(Beginning of Given records)
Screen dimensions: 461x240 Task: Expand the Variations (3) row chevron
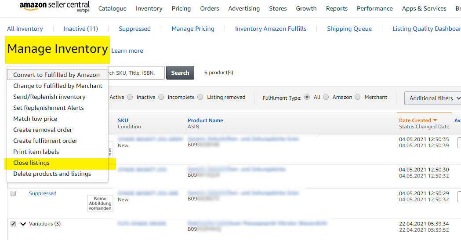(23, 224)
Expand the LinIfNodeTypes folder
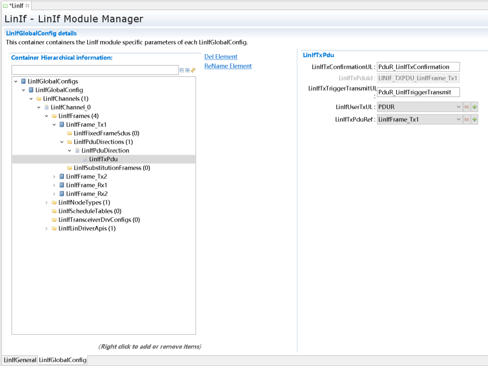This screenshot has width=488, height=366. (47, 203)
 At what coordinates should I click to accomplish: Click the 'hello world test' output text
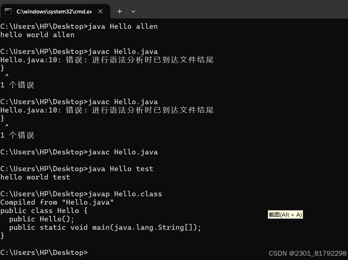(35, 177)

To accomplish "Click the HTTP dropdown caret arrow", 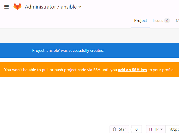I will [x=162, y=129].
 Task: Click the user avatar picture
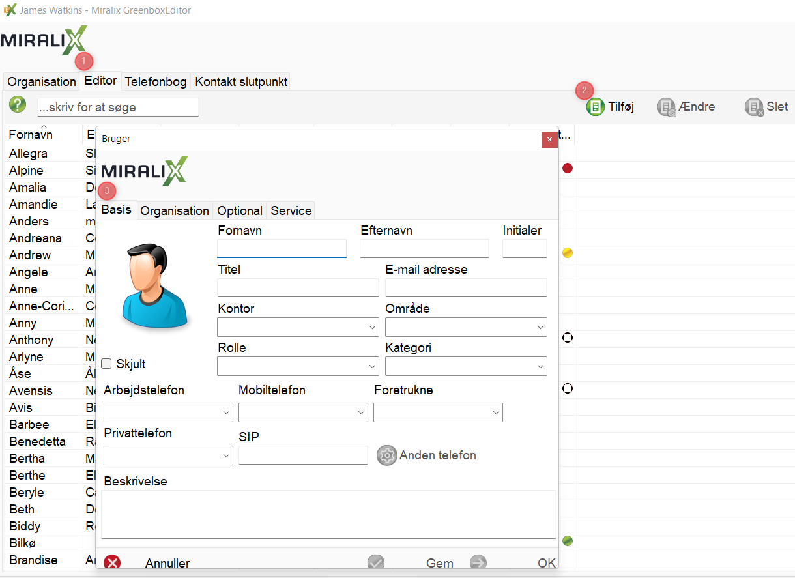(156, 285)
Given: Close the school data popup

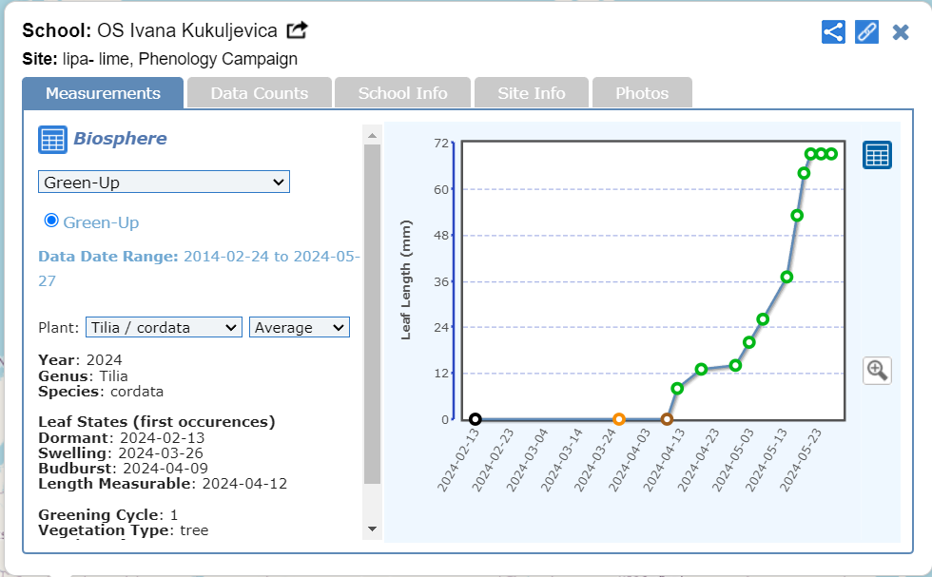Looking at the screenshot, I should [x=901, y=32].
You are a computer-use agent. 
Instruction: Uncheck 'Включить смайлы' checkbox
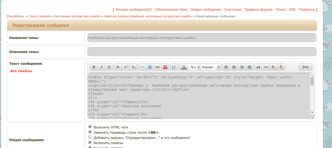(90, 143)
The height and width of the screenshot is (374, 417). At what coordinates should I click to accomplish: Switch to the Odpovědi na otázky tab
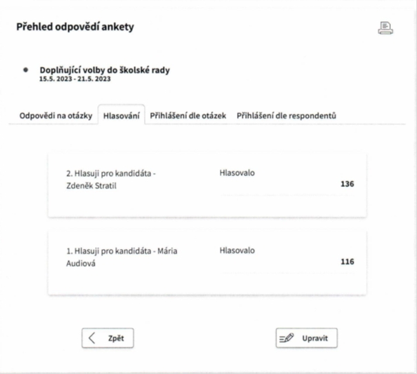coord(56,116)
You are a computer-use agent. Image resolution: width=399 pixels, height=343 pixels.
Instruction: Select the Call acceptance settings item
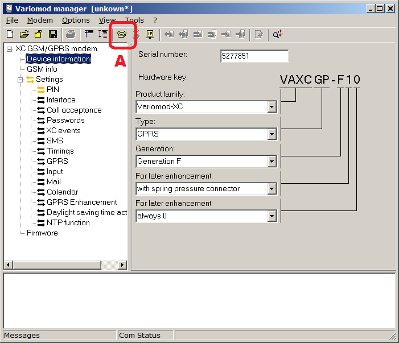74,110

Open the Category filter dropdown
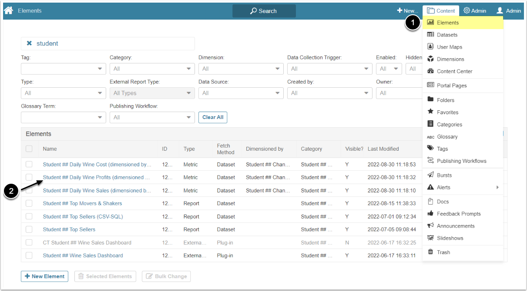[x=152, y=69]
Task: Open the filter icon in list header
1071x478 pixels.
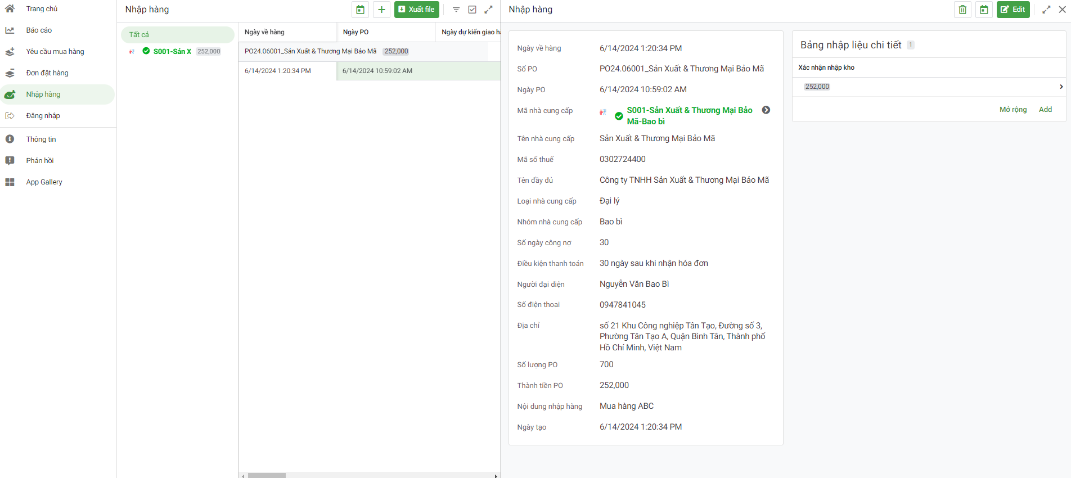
(End of Given records)
**Problem statement**
Copy the lines that hold the word "computer". Take them from the records above.

**Answer space**
You are a computer-use agent. 
You are a computer-use agent. Image resolution: width=399 pixels, height=343 pixels.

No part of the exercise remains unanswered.